## MATERIAL FOR THIS TASK

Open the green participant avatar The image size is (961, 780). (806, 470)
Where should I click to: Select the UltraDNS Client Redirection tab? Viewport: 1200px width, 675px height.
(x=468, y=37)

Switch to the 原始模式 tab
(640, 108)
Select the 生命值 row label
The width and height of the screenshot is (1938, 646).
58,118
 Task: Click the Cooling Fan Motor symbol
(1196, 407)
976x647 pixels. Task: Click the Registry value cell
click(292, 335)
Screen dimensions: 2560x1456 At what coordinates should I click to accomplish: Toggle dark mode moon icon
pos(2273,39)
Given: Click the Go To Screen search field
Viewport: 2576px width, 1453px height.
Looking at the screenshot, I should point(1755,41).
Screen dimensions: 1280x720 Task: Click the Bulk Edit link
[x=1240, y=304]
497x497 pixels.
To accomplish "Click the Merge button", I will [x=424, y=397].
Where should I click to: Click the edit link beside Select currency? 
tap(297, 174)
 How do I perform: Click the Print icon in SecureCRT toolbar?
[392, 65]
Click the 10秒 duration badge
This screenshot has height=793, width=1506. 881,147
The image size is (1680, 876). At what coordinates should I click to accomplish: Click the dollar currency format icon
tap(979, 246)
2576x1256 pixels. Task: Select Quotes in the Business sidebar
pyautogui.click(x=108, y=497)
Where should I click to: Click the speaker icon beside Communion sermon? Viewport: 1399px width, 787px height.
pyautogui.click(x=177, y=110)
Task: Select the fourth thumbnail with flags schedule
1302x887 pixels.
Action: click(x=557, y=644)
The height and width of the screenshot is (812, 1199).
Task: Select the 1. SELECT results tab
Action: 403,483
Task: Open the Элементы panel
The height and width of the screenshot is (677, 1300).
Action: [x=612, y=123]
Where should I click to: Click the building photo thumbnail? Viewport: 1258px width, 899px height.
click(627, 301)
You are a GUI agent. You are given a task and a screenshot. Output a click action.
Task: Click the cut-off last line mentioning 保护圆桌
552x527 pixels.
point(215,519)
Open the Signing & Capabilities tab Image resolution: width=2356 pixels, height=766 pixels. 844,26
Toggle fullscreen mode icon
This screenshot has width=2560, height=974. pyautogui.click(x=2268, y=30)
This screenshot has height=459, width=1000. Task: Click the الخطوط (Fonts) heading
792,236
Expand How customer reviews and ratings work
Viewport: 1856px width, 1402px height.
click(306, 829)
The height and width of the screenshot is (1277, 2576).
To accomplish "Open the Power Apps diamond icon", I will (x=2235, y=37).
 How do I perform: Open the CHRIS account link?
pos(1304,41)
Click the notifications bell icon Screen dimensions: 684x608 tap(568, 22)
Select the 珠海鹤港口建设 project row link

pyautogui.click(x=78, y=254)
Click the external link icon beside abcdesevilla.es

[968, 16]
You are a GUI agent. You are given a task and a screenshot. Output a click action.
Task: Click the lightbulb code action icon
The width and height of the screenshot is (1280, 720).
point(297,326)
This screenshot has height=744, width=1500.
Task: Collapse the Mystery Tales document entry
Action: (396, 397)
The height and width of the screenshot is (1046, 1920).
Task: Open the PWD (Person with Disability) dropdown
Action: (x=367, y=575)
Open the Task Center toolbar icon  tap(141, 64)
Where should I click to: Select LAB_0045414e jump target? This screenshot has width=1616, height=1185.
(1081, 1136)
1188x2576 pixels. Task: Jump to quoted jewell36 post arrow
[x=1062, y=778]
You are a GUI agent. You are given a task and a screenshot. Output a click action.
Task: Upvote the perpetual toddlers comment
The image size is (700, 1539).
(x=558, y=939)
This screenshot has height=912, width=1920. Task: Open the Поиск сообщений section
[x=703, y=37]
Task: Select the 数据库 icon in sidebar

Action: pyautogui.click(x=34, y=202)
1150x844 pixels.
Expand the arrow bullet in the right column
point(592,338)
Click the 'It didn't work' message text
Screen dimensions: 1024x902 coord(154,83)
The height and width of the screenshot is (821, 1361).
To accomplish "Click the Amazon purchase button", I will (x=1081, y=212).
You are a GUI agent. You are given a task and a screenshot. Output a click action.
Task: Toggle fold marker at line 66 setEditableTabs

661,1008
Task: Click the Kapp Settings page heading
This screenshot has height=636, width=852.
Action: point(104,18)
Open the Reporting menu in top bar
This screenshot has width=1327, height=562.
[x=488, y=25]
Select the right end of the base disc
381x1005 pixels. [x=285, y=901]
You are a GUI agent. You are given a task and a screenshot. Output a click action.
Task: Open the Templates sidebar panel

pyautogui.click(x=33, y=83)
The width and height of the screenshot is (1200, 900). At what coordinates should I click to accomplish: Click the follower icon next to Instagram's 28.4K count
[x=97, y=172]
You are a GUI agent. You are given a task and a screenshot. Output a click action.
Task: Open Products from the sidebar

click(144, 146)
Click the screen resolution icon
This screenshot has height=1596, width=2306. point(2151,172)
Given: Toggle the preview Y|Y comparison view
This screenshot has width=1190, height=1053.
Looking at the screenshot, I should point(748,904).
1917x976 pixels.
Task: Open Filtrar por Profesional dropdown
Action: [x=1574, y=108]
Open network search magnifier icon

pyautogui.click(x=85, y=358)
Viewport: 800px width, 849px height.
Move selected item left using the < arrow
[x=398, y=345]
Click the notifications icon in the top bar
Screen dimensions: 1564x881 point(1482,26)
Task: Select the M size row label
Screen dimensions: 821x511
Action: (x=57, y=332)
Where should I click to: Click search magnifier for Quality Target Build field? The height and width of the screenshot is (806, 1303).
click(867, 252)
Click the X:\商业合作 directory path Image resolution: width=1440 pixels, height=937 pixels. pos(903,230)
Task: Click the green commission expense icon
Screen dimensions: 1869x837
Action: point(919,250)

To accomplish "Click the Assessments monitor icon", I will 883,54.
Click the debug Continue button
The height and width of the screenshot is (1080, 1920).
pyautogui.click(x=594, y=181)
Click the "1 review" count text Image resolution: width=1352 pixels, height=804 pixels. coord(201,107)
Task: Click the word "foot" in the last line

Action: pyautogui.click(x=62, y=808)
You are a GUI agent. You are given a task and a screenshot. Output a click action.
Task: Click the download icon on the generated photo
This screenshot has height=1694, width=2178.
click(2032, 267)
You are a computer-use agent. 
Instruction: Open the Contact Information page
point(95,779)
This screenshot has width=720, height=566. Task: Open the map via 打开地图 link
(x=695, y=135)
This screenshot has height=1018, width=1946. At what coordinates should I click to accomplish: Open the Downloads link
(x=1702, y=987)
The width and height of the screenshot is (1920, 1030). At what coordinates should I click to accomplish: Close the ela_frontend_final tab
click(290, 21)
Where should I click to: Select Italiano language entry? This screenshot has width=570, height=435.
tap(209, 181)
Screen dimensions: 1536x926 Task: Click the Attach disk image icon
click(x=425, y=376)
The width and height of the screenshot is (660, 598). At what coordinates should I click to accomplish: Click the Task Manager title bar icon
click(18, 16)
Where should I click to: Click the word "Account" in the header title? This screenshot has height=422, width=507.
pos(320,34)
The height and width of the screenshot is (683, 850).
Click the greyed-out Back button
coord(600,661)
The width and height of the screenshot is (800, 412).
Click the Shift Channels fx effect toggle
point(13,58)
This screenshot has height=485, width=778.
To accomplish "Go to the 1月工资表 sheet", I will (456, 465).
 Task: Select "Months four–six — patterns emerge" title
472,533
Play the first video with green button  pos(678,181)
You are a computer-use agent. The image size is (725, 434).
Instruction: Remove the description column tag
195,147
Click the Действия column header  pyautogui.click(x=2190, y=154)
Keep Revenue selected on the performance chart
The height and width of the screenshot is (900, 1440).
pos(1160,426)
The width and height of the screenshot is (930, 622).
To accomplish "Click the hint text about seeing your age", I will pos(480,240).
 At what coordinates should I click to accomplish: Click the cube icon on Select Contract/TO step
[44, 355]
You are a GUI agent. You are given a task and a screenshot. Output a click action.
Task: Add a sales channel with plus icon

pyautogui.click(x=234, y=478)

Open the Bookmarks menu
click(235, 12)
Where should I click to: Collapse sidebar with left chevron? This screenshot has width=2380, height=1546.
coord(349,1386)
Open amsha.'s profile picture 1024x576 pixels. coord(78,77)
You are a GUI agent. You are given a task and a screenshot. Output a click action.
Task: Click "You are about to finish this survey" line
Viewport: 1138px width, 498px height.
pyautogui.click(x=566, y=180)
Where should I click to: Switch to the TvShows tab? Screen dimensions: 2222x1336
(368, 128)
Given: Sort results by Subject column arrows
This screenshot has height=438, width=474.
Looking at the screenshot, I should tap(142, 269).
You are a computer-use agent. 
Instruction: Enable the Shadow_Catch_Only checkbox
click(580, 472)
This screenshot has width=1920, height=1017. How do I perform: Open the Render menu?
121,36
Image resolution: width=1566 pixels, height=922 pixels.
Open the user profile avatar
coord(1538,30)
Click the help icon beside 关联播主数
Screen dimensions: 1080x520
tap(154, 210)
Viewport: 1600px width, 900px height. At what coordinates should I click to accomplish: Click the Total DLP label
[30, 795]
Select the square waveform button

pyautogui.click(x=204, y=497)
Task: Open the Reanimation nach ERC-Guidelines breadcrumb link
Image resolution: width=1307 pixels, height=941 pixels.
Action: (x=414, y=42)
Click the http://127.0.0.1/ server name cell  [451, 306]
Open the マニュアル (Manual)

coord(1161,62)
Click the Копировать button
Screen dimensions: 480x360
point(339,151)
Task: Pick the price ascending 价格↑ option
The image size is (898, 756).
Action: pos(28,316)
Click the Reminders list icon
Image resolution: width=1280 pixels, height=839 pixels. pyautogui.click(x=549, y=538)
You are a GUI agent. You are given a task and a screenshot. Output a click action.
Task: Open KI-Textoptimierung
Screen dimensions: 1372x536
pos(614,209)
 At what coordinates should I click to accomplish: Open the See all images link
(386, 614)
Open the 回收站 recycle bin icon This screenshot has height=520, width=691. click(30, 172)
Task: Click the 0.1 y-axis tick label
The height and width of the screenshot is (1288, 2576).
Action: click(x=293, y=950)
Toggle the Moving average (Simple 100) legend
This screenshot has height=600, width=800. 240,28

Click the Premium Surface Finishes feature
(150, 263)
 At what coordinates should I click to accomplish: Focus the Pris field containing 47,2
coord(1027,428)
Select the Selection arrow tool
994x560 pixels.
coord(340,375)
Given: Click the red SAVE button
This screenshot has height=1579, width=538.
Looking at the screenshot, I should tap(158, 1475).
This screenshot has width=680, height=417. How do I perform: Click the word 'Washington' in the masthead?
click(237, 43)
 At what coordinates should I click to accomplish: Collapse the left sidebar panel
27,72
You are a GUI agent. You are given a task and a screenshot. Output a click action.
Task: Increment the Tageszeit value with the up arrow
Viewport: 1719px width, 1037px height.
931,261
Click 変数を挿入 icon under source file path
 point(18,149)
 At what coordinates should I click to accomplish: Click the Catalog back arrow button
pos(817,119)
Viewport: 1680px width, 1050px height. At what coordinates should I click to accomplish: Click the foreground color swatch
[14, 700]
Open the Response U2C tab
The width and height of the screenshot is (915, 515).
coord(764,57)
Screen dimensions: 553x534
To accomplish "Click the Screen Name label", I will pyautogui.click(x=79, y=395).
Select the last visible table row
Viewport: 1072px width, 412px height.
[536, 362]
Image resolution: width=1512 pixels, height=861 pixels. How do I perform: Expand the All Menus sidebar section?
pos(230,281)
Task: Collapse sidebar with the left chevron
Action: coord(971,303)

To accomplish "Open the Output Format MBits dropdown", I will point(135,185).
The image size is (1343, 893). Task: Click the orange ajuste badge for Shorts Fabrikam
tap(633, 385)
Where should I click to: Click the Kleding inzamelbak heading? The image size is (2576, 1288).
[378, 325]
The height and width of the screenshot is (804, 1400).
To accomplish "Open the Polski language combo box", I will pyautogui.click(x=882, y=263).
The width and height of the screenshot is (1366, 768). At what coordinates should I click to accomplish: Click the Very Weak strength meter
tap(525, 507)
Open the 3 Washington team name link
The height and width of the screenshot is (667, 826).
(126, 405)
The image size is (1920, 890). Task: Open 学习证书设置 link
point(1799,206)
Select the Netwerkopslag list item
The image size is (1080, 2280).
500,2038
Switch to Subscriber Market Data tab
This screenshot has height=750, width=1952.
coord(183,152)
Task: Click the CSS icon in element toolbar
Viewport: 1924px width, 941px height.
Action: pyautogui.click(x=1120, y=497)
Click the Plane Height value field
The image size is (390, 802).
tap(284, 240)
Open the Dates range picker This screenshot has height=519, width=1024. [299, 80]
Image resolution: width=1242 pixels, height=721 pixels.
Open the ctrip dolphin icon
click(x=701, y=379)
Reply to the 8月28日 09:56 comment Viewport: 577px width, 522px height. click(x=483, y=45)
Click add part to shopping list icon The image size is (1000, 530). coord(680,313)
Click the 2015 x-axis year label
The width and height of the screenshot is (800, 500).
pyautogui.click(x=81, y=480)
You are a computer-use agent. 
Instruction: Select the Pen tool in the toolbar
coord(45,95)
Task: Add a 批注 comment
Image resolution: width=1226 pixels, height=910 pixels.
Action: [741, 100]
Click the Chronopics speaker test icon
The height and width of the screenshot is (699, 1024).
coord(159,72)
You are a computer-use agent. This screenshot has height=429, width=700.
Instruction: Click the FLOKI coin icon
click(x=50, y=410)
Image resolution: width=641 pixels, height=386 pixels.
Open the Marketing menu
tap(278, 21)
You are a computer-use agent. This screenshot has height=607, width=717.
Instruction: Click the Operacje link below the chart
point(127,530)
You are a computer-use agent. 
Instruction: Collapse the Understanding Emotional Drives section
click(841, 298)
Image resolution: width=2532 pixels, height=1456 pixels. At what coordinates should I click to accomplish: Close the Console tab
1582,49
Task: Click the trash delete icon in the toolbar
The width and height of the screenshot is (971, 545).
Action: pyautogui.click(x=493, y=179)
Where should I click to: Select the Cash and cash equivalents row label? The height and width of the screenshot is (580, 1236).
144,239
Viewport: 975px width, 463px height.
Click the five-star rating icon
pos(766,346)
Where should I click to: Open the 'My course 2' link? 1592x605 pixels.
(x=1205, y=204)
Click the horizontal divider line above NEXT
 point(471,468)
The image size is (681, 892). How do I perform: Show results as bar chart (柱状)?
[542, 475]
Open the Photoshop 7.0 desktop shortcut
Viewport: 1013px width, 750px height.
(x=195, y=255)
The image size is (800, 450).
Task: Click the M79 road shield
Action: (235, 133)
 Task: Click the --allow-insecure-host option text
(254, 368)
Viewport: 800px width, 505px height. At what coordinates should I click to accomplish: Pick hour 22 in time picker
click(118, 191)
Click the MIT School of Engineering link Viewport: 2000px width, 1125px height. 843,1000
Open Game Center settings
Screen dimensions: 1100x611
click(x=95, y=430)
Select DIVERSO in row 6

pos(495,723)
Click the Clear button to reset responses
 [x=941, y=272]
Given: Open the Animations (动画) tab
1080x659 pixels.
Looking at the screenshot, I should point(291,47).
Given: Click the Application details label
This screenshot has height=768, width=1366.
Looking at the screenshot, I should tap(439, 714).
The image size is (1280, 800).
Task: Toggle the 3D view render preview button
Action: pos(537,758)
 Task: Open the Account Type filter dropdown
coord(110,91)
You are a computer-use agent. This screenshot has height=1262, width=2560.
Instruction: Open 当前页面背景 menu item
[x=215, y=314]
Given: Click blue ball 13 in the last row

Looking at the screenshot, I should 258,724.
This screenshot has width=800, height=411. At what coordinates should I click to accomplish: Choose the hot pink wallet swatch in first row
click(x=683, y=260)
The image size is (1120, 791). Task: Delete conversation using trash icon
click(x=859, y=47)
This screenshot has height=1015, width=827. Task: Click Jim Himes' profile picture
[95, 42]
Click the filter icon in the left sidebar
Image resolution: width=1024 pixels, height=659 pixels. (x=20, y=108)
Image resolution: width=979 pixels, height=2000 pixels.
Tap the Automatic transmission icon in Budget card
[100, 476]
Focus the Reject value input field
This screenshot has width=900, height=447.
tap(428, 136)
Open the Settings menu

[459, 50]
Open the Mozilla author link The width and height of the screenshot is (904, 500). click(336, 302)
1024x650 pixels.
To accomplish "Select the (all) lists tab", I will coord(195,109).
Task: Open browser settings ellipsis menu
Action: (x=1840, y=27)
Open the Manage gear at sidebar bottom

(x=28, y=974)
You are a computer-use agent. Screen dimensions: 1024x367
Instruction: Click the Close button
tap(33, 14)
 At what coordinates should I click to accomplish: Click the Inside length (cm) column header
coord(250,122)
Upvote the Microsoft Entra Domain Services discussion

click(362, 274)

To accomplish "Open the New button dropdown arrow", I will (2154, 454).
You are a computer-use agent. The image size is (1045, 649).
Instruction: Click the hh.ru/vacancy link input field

## WHAT YOU NEED TO DO
Reproduce verbatim the material from the line with "Task: Click the --allow-insecure-host" up to and including the line with "Open the Mozilla".

## TASK RESPONSE
 Task: Click the --allow-insecure-host option text
(254, 368)
Viewport: 800px width, 505px height. At what coordinates should I click to accomplish: Pick hour 22 in time picker
click(118, 191)
Click the MIT School of Engineering link Viewport: 2000px width, 1125px height. 843,1000
Open Game Center settings
Screen dimensions: 1100x611
click(x=95, y=430)
Select DIVERSO in row 6

pos(495,723)
Click the Clear button to reset responses
 [x=941, y=272]
Given: Open the Animations (动画) tab
1080x659 pixels.
Looking at the screenshot, I should point(291,47).
Given: Click the Application details label
This screenshot has height=768, width=1366.
Looking at the screenshot, I should tap(439, 714).
The image size is (1280, 800).
Task: Toggle the 3D view render preview button
Action: pos(537,758)
 Task: Open the Account Type filter dropdown
coord(110,91)
You are a computer-use agent. This screenshot has height=1262, width=2560.
Instruction: Open 当前页面背景 menu item
[x=215, y=314]
Given: Click blue ball 13 in the last row

Looking at the screenshot, I should 258,724.
This screenshot has width=800, height=411. At what coordinates should I click to accomplish: Choose the hot pink wallet swatch in first row
click(x=683, y=260)
The image size is (1120, 791). Task: Delete conversation using trash icon
click(x=859, y=47)
This screenshot has height=1015, width=827. Task: Click Jim Himes' profile picture
[95, 42]
Click the filter icon in the left sidebar
Image resolution: width=1024 pixels, height=659 pixels. (x=20, y=108)
Image resolution: width=979 pixels, height=2000 pixels.
Tap the Automatic transmission icon in Budget card
[100, 476]
Focus the Reject value input field
This screenshot has width=900, height=447.
tap(428, 136)
Open the Settings menu

[459, 50]
Open the Mozilla author link The width and height of the screenshot is (904, 500). click(336, 302)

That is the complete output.